Click-target data:
* begin *
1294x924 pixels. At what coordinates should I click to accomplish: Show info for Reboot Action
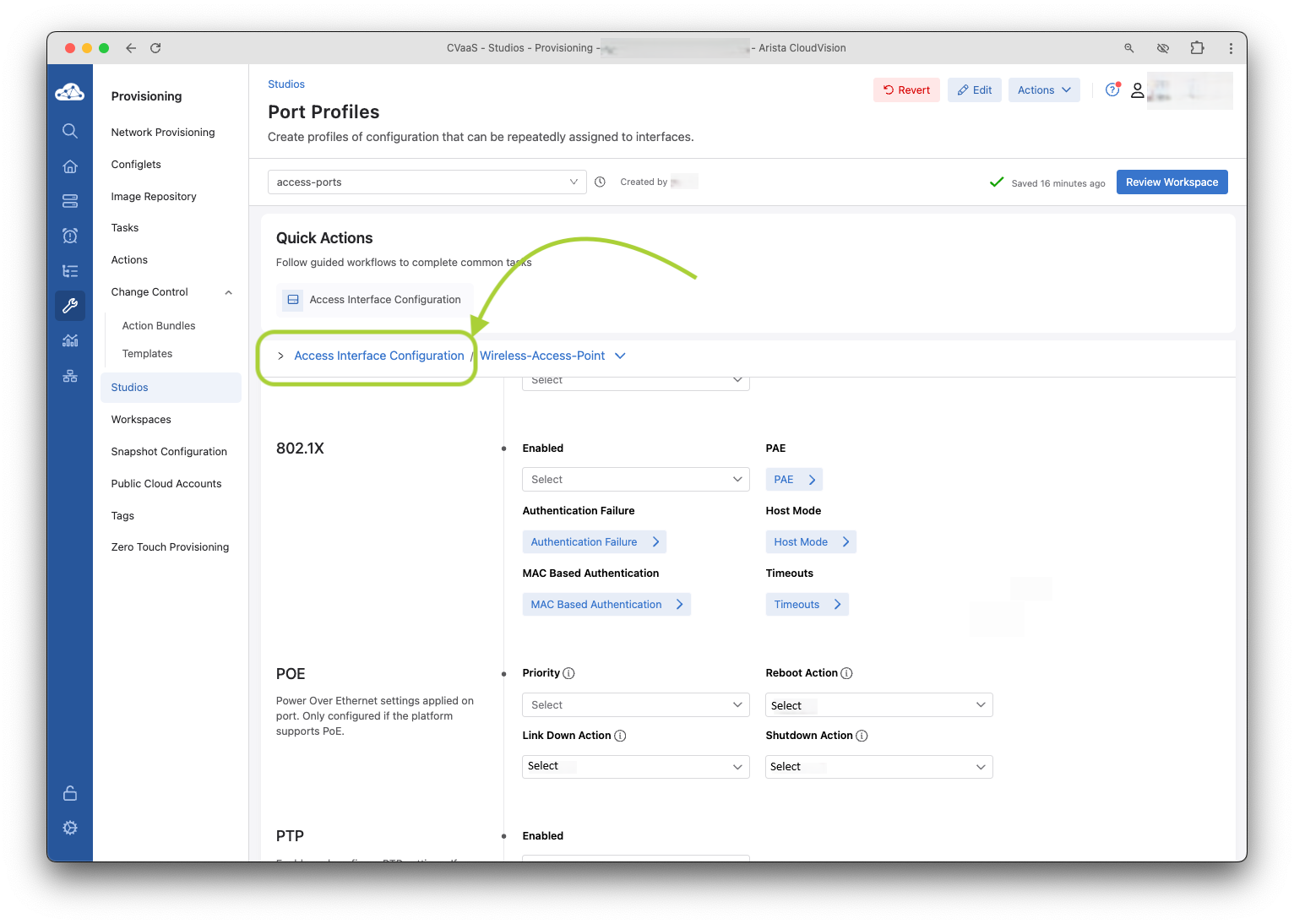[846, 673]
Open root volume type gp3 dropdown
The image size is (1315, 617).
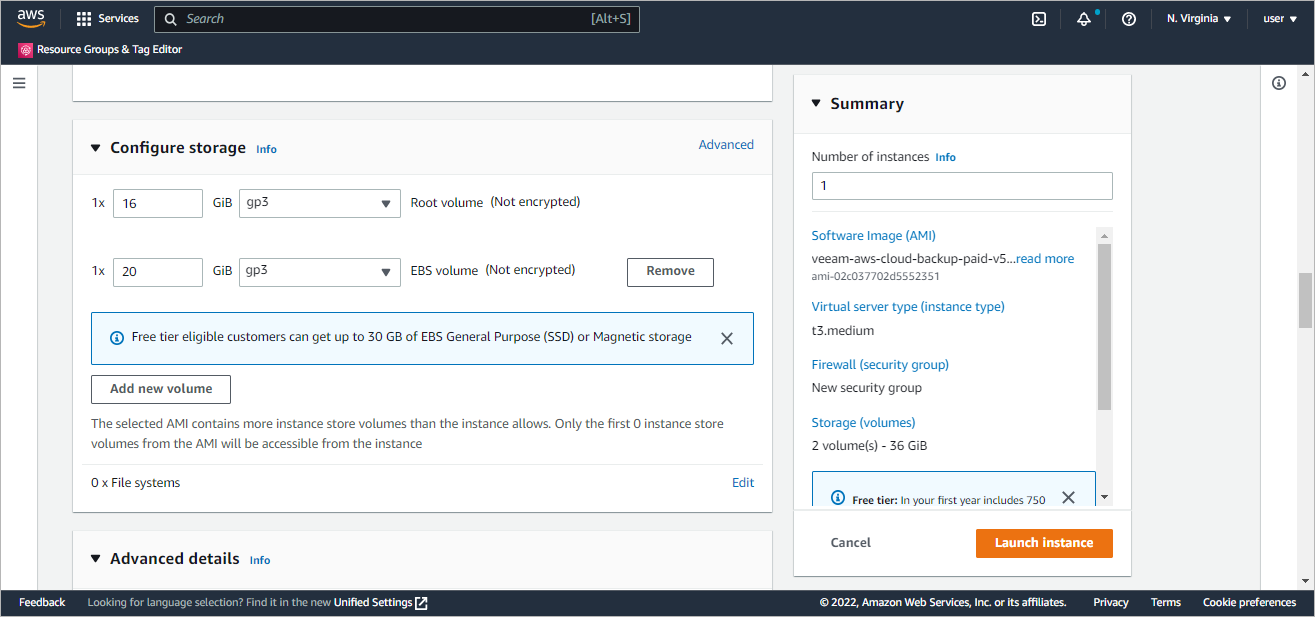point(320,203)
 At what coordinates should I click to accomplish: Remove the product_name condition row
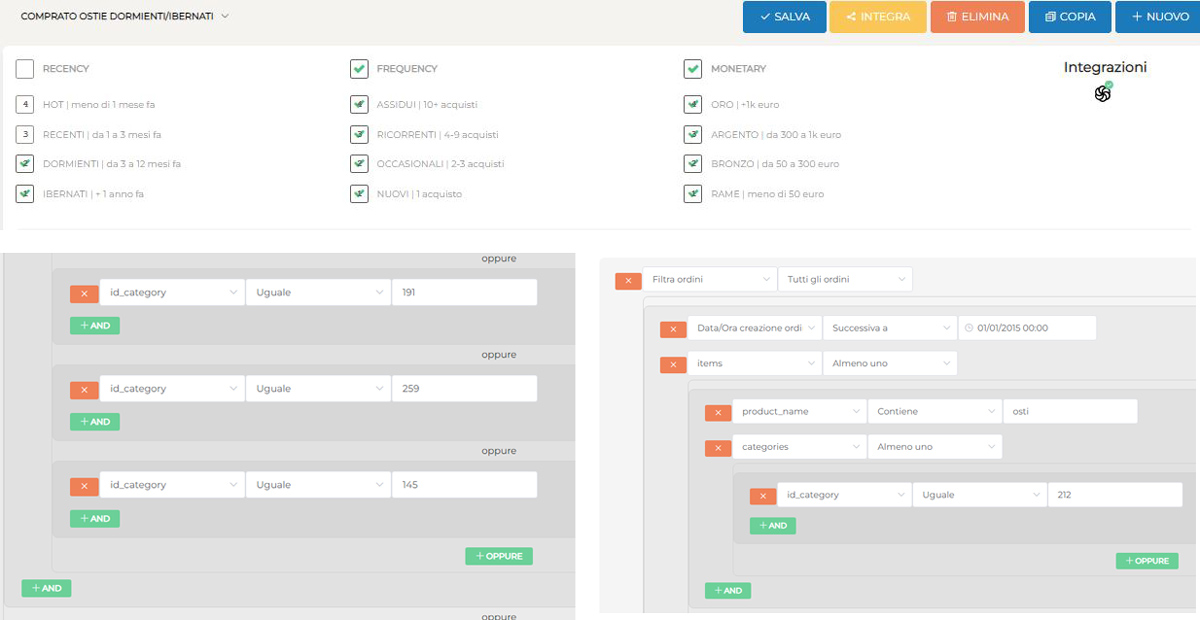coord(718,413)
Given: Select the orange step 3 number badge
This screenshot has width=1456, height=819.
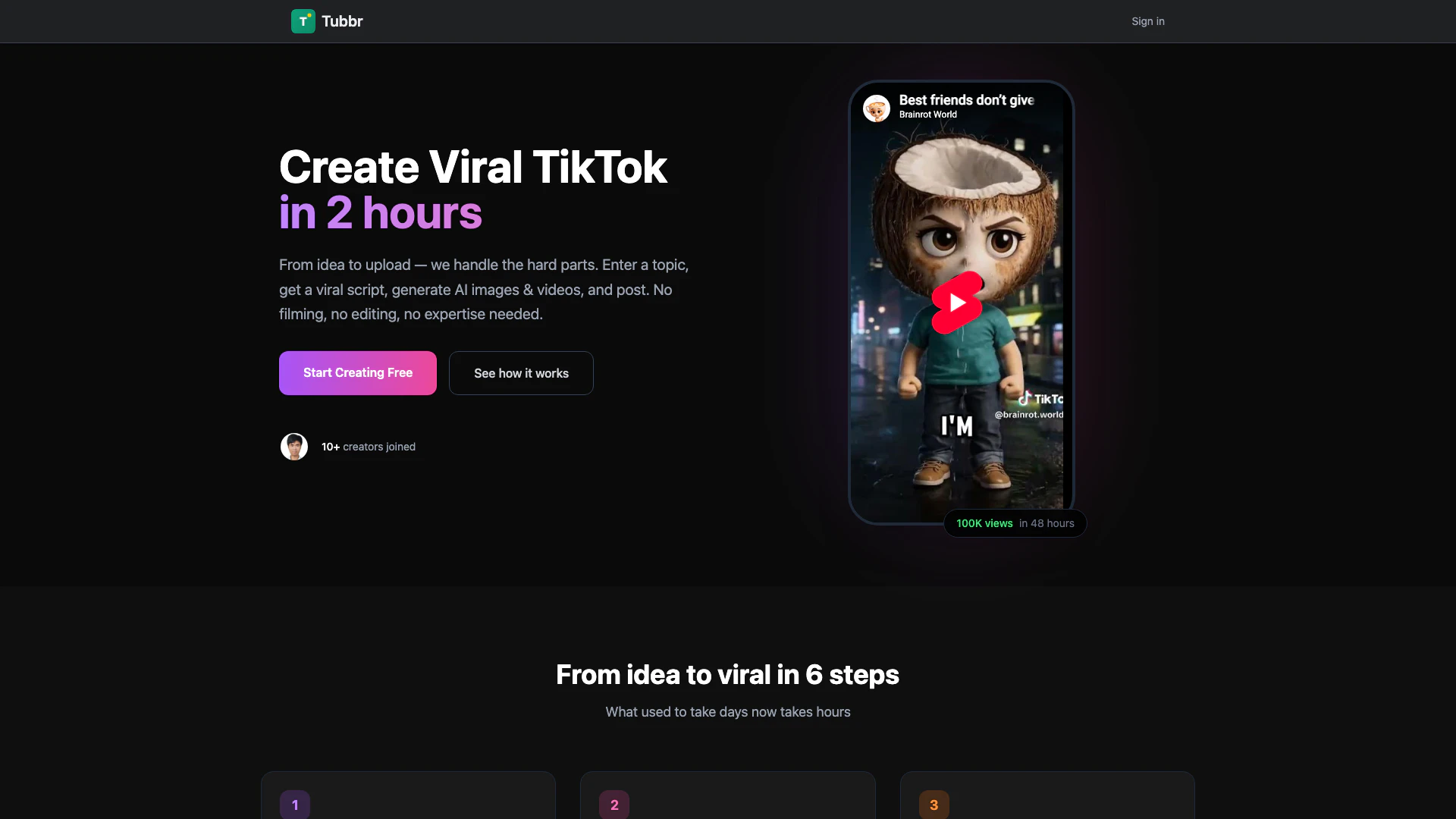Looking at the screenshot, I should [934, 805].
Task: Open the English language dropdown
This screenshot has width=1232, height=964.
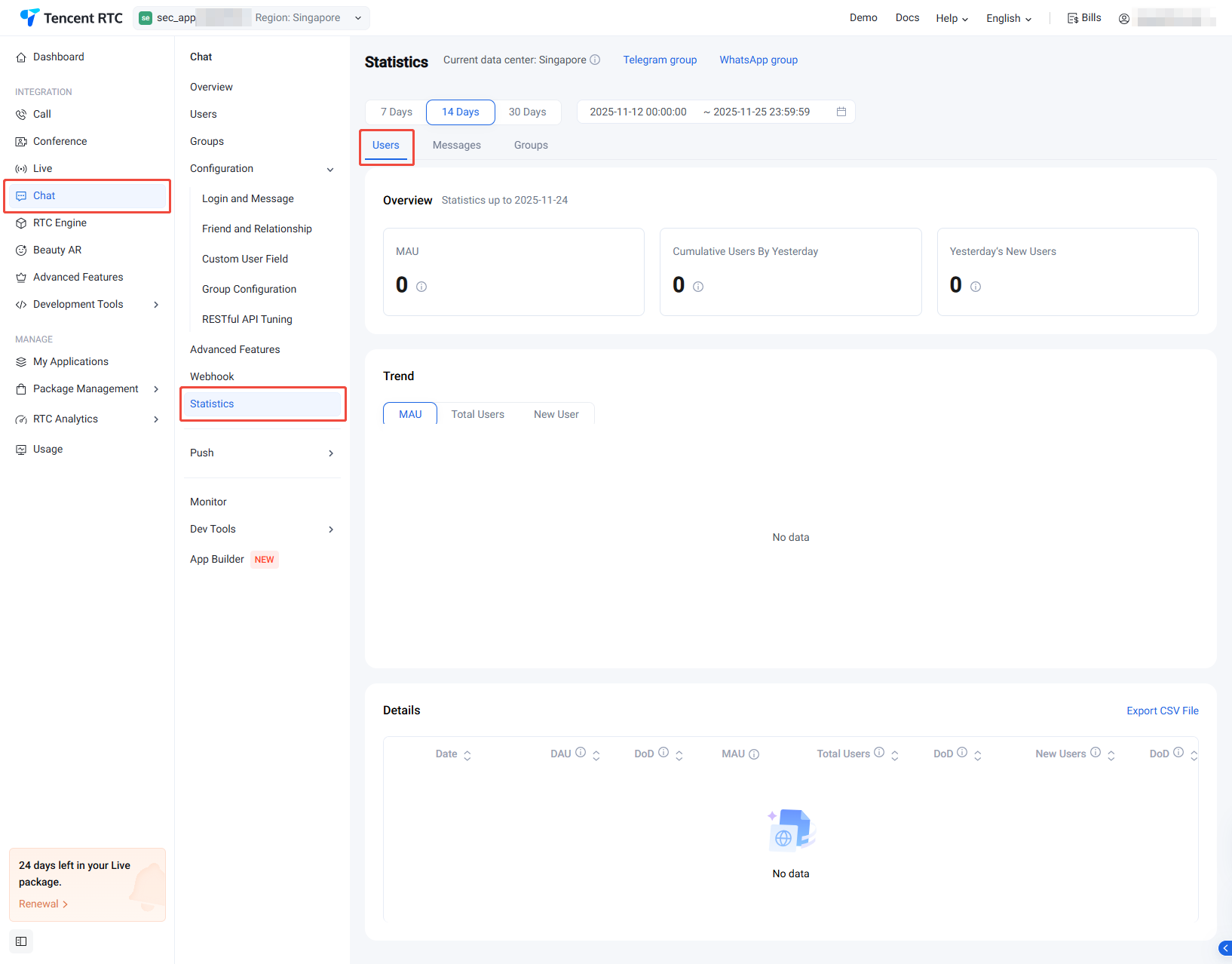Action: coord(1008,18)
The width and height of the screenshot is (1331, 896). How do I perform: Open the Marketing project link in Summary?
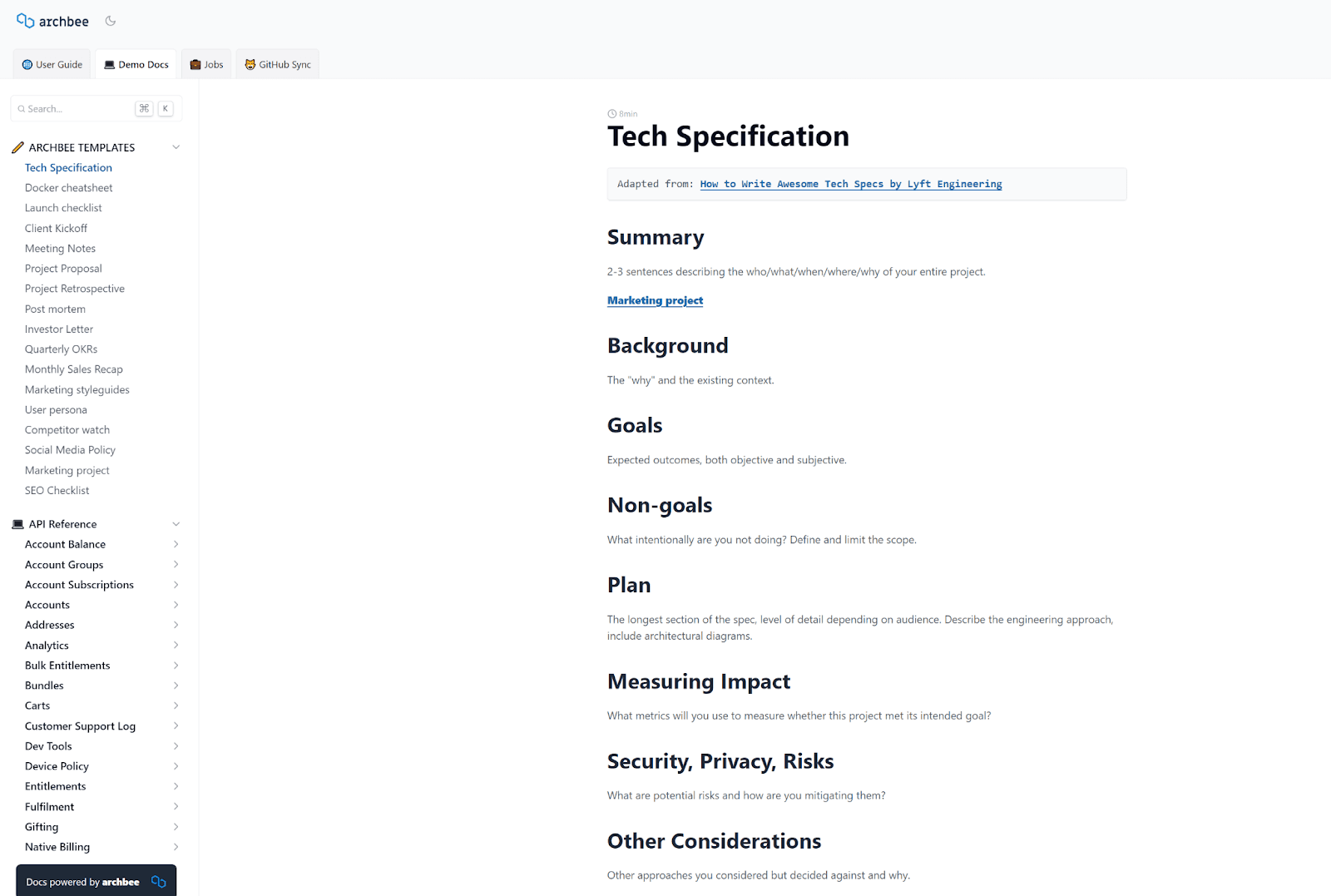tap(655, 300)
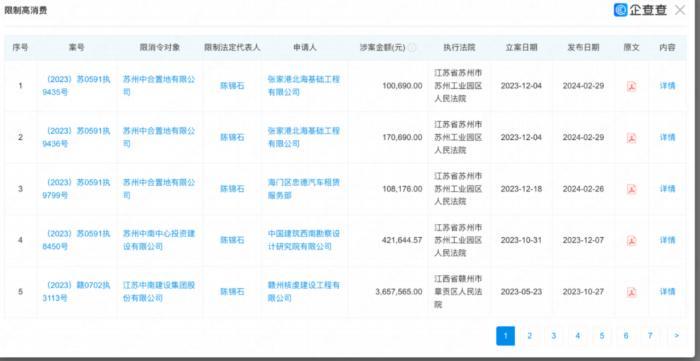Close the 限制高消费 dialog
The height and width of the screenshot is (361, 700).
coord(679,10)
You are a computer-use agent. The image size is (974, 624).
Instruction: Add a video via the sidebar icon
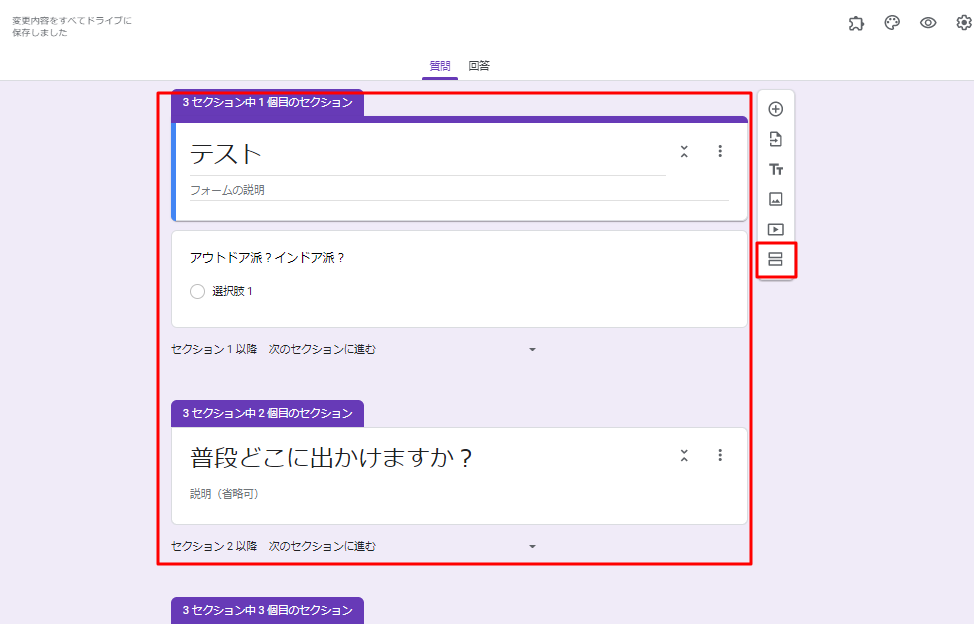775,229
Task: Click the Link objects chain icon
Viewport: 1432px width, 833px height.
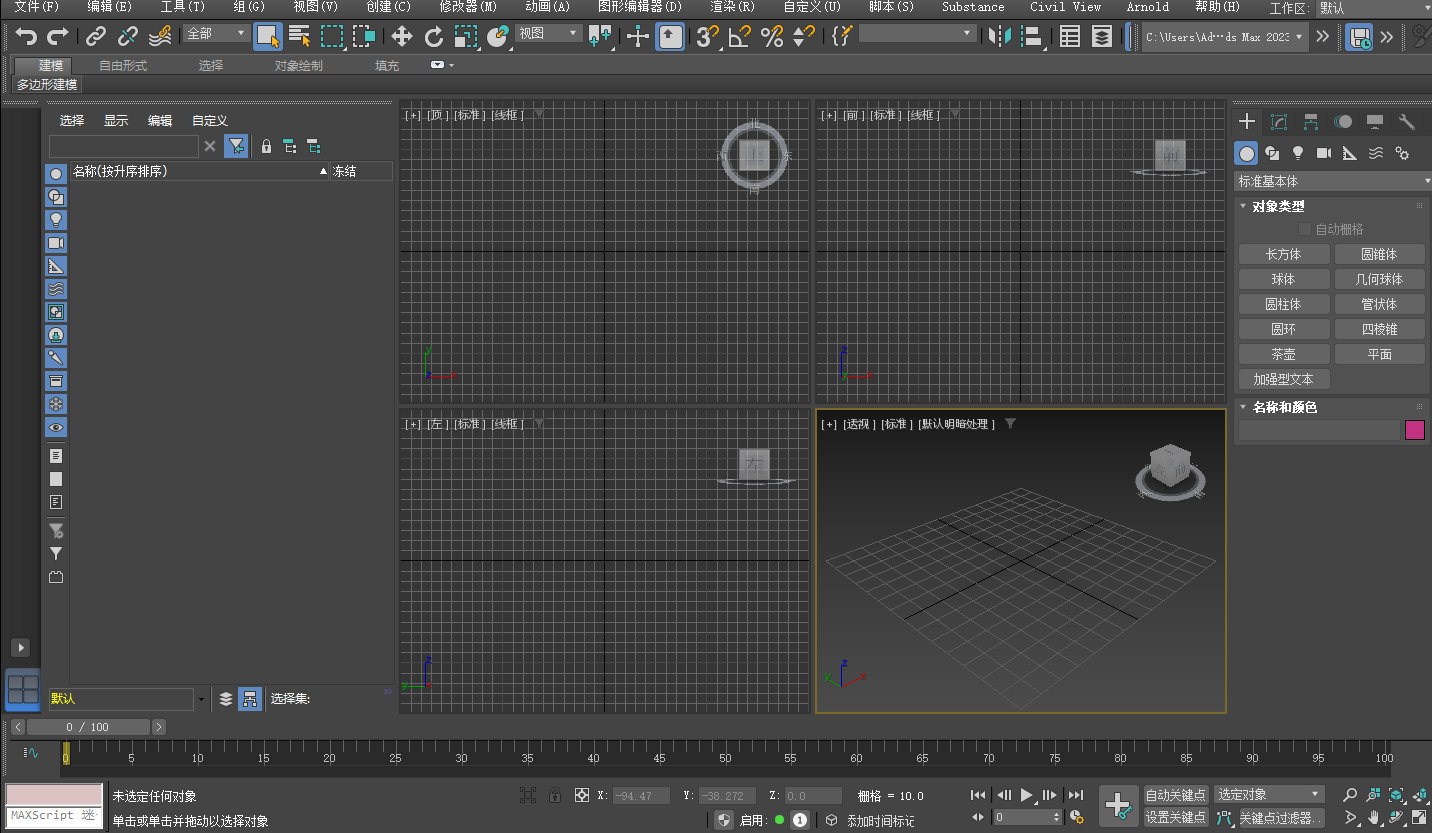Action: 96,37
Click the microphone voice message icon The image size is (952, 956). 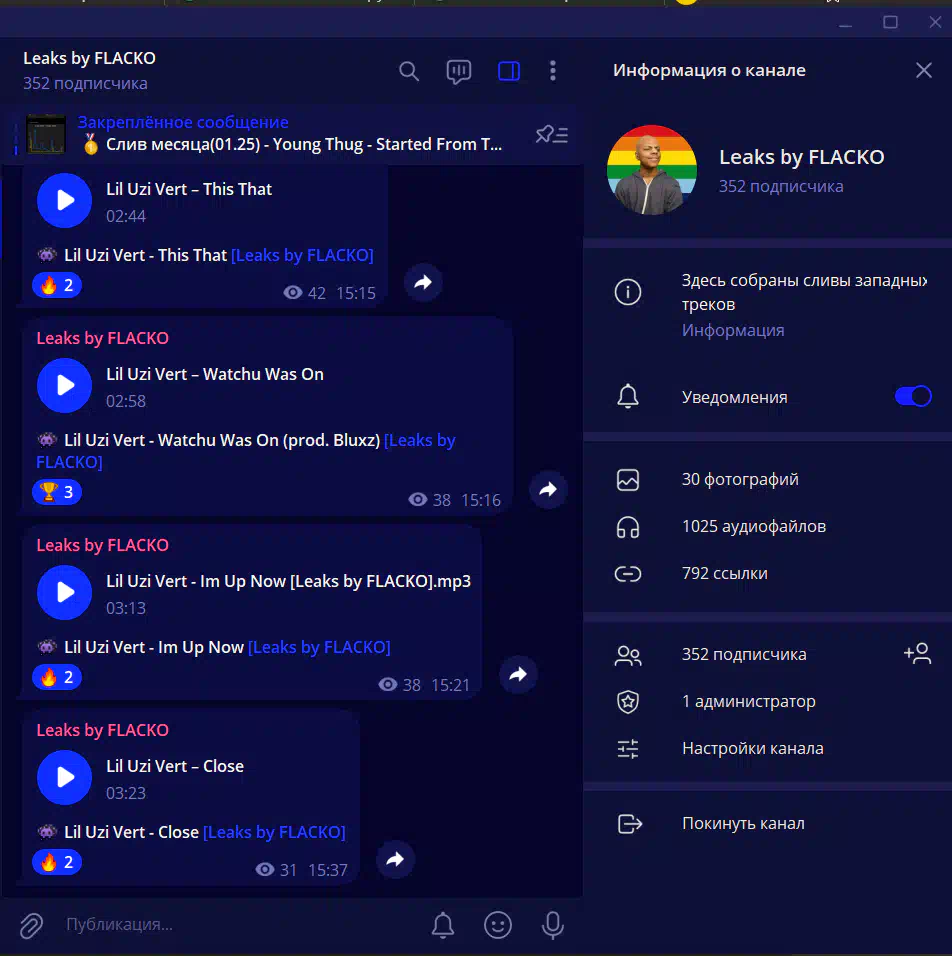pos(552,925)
* end *
DIRECTIONS -
Reproduce everything in the listing from the line containing "At what coordinates should I click to accomplish: Remove" down to the line containing "Looking at the", including both of those lines, and leave the pictures out.

RIGHT ANSWER -
 At what coordinates should I click to accomplish: Remove the product_name condition row
coord(718,413)
Given: Select the orange step 3 number badge
This screenshot has width=1456, height=819.
Looking at the screenshot, I should [934, 805].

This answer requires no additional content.